Non-parametric models “have an open mind” when building a model, while parametric models “follow a hunch”, if you will. One can find some similarities between modelling (parametric, non-parametric) and search algorithms, more specifically in uninformed search (BFS, DFS, Iterative deepening and variants) vs informed search (say, A* and variants). Even with a relaxed (and admissible) version of the optimal heuristic, A* is expected to traverse a shorter path than any uninformed search algorithm. However, it will traverse a larger path if the heuristic is poorly constructed, and most likely be outperformed by uninformed search. With this in mind, another question that may tickle you is: Can one translate a modelling problem into a search problem and have a machine automatically and optimally find the best parametric model for a given problem? Oh, yes (you can leave that as background music for the day if you like). You will of course need to express the problem in a way that the program terminates before our sun dies, and an admissible heuristic also helps. But yeah, you can do that. Humans often solve harder problems than they give themselves credit for.
If you were to build such a machine, the author can give you some suggestions to check for errors in your model. For instance, he suggests that if you have a good reason to think that the errors in a model can ONLY come from certain mis-specifications (say, that instead of being Y= θ1 X + ε it can only be Y=θ1 X + θ2 X + ε or maybe a couple other forms) then it may probably be faster and less sample-hungry for you to simply check whether the estimated θ2 is significantly different from 0, or whether the residuals from the second model are significantly smaller than those from the first. However, when no good reason is available to argue for one or other source of mis-specification, you can use non-parametric regression to check for all sources by doing either one of the following:
- If the parametric model is right, it should predict as well as, or even better than the non-parametric one. So, you can check if the difference between Mean Squared errors of the two estimators is small enough.

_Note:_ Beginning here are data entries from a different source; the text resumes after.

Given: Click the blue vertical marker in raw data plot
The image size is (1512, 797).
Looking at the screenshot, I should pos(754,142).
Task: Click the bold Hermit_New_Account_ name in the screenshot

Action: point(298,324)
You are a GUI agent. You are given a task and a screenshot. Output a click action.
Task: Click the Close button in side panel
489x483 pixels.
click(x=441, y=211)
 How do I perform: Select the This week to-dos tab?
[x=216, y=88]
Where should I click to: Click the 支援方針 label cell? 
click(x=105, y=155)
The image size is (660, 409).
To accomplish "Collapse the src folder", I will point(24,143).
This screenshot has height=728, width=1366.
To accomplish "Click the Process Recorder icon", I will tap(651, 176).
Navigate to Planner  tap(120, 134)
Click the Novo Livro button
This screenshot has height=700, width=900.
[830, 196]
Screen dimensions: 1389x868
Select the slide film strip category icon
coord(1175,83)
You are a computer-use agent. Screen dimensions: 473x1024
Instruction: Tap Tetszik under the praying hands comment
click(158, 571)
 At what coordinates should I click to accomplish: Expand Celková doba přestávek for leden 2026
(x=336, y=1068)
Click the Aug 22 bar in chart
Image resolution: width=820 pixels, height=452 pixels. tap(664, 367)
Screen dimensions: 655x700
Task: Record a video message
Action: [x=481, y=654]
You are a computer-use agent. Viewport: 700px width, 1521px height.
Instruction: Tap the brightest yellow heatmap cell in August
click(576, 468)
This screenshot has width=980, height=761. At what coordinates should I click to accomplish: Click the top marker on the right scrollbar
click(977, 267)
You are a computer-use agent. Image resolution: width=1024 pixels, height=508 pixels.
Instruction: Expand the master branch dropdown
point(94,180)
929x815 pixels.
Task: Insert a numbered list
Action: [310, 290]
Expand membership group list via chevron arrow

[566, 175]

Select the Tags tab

- If the parametric model is right, the non-parametric estimated regression curve should be very close to the parametric one. So, you can check that the distance between the two regression curves is approximately zero in all points.
- If the parametric model is right, then its residuals should be patternless and independent of input features. So, you can apply non-parametric smoothing to the parametric residuals and see if their expectation is approximately zero everywhere.
For the last method, I can elaborate on the explanation from the author. If the residuals are Y-f(x;θ), then the expected value of the residuals given an input X is E[Y-f(x;θ)|X] (the author did not made it explicit, but I assume that the residuals must be calculated with x ⊆ X. I could be wrong on this, so please correct me if I am). Now, being our typical regression model something in the lines of Y=f(X;θ)+ε, we substitute this in the expectation, and we end up with E[f(x;θ)+ε-f(x;θ) | X]. In this expression, we have that f(x;θ)+ε-f(x;θ) = ε, so you end up with E[ε|X]. Since the constant is independent from X, then the expression becomes E[ε|X] = E[ε]. Since the expected value of a constant ε will always be the constant, then E[ε]=ε. And with a significantly small enough ε, we can say that ε ≅ 0, so no matter what input X we have, the expected value of the residuals of the predictor should be approximately equal to zero.
So yes, under some circumstances (too little samples) you can actually be better off with a slightly mis-specified (i.e. relaxed) model, than with a full non-parametric model. And yes, you can indeed check if the assumptions for your model are actually valid.
Have fun, and see you in the next post!